** Material for the task follows **

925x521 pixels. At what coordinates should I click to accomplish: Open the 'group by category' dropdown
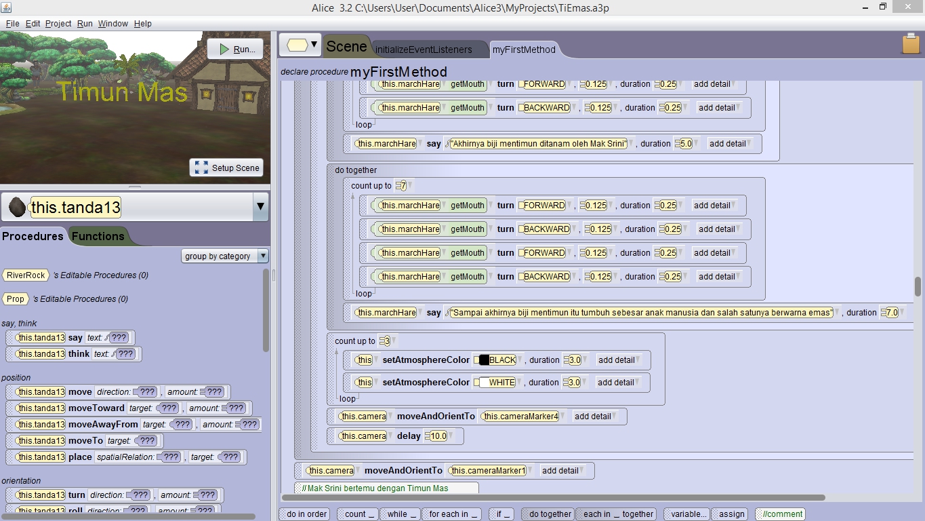[224, 256]
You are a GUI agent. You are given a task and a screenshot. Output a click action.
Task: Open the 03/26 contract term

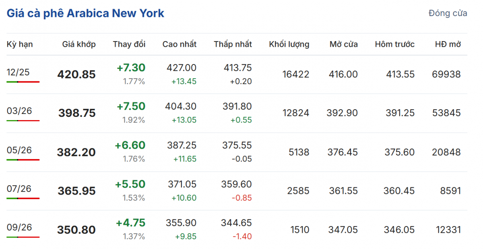coord(19,111)
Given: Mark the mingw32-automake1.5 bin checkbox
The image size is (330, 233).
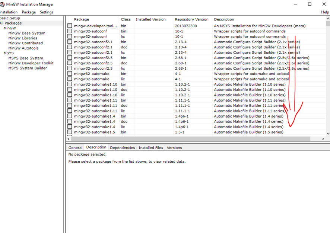Looking at the screenshot, I should tap(70, 132).
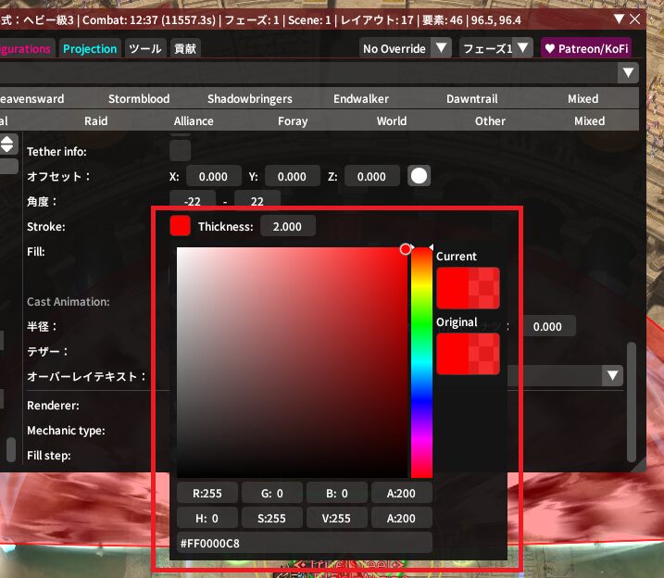Open the フェーズ1 phase dropdown
664x578 pixels.
click(x=495, y=48)
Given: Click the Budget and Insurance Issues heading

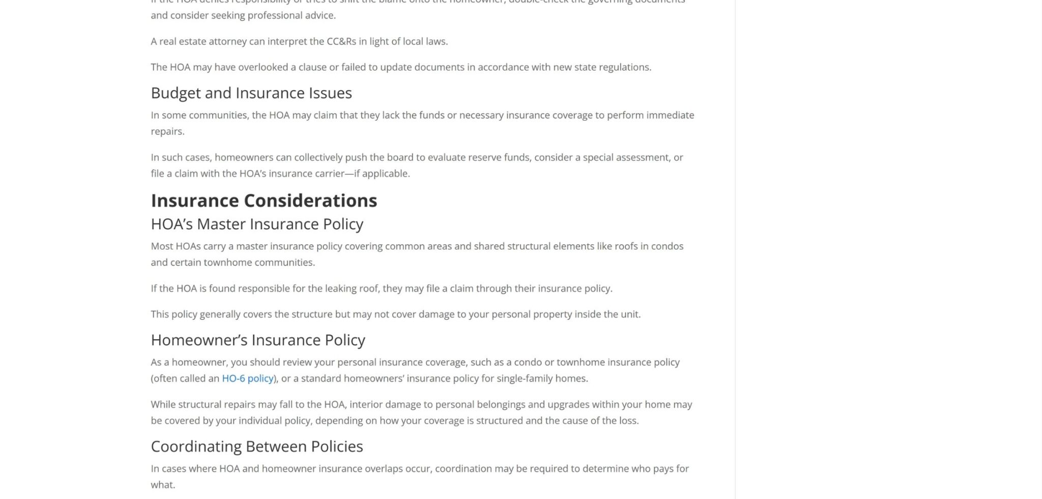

** End of Material for the task **

# Your objective
Where a picture appears in the data, omit it; restate the rest word for word.

# Answer to this problem
925x521 pixels. At what coordinates should I click to accomplish: Open the 'group by category' dropdown
[224, 256]
You are a GUI agent. You are given a task and a screenshot. Output a click action.
Task: Open the 03/26 contract term

coord(19,111)
Given: Mark the mingw32-automake1.5 bin checkbox
The image size is (330, 233).
Looking at the screenshot, I should tap(70, 132).
Open the フェーズ1 phase dropdown
664x578 pixels.
click(x=495, y=48)
Given: Click the Budget and Insurance Issues heading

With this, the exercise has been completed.